11.09.2012

Chocolesterol


Columna publicada en Revista Sambo de Diario El Universo, Noviembre 2012.


Para los que me siguen, saben que mi rutina incluye levantarse, desde hace varios meses, a horas que deberían estar prohibidas por algún organismo internacional. La meta es combinada: compartir con mis hijos llevándolos al colegio, además de arrancar el día proyectando la imagen del profesional responsable y madrugador que soy.

En la mañana el tiempo se aprovecha realmente: tus amigos duermen la resaca de la noche anterior, en Facebook solo están conectados personajes que viven en Inglaterra o China y el teléfono se encuentra -un par de horas mínimo- libre de acreedores que, si están despiertos, no llaman porque piensan que duermes la resaca de la noche anterior. Es lo que llaman una situación ganar-ganar.

Hace poco más de un mes, esta rutina matutina incluyó a mi laboratorio clínico de confianza - osea, el más cercano y que ofrezca descuento del Club de Lectores- para un examen básico. No había visitado al médico hace mucho y no me sentía particularmente mal: imagino que mi cuerpo, educada y sutilmente, estaba exigiéndolo. No me sorprendió encontrarme con un desastre natural: una marea de grasa -colesterol y triglicéridos navegando a la par- inundaba de a poco las que hasta ese momento eran una alegres, limpias y secas arterias.

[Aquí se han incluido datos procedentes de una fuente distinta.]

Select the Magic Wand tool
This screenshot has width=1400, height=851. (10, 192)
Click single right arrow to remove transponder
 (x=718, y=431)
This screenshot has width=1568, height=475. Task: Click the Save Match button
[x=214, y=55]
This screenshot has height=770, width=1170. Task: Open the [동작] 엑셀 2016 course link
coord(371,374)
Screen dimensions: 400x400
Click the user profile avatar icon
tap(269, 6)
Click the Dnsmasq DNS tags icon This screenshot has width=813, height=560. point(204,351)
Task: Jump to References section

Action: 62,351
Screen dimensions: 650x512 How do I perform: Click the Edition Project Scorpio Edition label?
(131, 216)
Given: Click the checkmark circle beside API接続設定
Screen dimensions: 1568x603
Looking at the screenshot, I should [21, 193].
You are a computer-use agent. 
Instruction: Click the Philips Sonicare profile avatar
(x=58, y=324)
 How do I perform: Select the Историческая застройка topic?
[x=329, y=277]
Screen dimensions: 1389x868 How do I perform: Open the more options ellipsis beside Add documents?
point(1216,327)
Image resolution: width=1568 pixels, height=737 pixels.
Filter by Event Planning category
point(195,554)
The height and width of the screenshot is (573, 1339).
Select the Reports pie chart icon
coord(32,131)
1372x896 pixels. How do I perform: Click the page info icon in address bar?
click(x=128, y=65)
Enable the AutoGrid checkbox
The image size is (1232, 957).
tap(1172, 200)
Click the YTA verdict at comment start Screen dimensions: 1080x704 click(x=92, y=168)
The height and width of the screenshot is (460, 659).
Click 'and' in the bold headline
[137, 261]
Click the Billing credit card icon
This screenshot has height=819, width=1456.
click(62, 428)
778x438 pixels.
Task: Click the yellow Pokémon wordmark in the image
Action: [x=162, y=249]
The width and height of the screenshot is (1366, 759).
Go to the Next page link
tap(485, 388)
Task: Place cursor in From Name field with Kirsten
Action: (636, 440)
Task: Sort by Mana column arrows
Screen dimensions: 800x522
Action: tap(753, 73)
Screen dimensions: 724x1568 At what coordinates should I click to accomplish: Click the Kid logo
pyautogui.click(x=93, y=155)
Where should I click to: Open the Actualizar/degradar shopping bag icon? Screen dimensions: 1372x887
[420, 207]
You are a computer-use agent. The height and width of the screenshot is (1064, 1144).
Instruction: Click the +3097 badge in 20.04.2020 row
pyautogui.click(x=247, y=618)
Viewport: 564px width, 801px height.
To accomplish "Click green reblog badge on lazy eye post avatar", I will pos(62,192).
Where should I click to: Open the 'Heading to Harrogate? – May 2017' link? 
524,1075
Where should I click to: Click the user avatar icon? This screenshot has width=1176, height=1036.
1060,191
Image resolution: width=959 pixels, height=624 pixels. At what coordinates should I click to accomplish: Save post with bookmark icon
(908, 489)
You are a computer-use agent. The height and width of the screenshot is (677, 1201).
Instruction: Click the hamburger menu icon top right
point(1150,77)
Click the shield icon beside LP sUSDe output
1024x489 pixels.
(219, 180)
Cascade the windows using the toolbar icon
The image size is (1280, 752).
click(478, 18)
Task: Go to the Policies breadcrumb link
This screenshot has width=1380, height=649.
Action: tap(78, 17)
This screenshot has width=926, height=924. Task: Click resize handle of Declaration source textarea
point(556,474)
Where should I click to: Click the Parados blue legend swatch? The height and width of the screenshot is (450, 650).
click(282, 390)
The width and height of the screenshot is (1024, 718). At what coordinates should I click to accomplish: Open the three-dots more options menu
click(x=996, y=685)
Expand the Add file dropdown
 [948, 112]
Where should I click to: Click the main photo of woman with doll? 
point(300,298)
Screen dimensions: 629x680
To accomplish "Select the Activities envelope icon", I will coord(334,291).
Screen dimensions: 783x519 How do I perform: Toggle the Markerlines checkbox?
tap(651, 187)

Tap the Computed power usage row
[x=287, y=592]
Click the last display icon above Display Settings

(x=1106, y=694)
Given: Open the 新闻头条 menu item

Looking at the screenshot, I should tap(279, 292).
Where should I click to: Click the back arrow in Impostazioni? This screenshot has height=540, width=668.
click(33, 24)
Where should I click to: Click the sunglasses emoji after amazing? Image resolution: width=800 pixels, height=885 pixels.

Como en esas películas que en el minuto final se ve toda la historia de atrás para adelante,  pude darme cuenta que mi suerte estaba echada: las hamburguesas que mi abuela me llevaba a comer de niño. Las parrilladas que mi abuelo me obligaba a comer de niño. El whisky -y vodka y gin- que empezé a disfrutar en fiestas, bares y matrimonios cuando ya no era tan niño. Los chocolates, caramelos, tortitas, pancitos, pasteles y masitas que forman parte de mi propia y desastrosa pirámide nutricional. Y, principalmente, las toneladas de frutas y vegetales que nunca comí, sea cual sea la edad que tuviere.

Reflejarme frente al espejo de la realidad fue duro: era el momento de dejar de rendirle culto al bolón con chicharrón, terminar mi relación con los combos del 1 al 8, decirle adiós al cafecito y postre de todas las tardes. El tiempo apremiaba y debía invitar nuevos -y desabridos- amigos a la mesa: aburridas manzanas y peras, insípidas porciones de brócoli y coliflor y, coronando el patético menú, esa masa gris a base de soya que algunos ingenuos llaman carne.

Semanas después del primer impacto, me encuentro en una fiesta de frente con el diablo: carnes, embutidos, un congelador a reventar de cerveza y bandejas con Toblerone en miniatura. Abrí uno de los pequeños chocolates, tomé un solo triángulo y me retiré al balcón para disfrutarlo solo. Fue un momento Kodak: un retrato emotivo, un bocadillo fortalecedor para superar el triste banquete del día siguiente.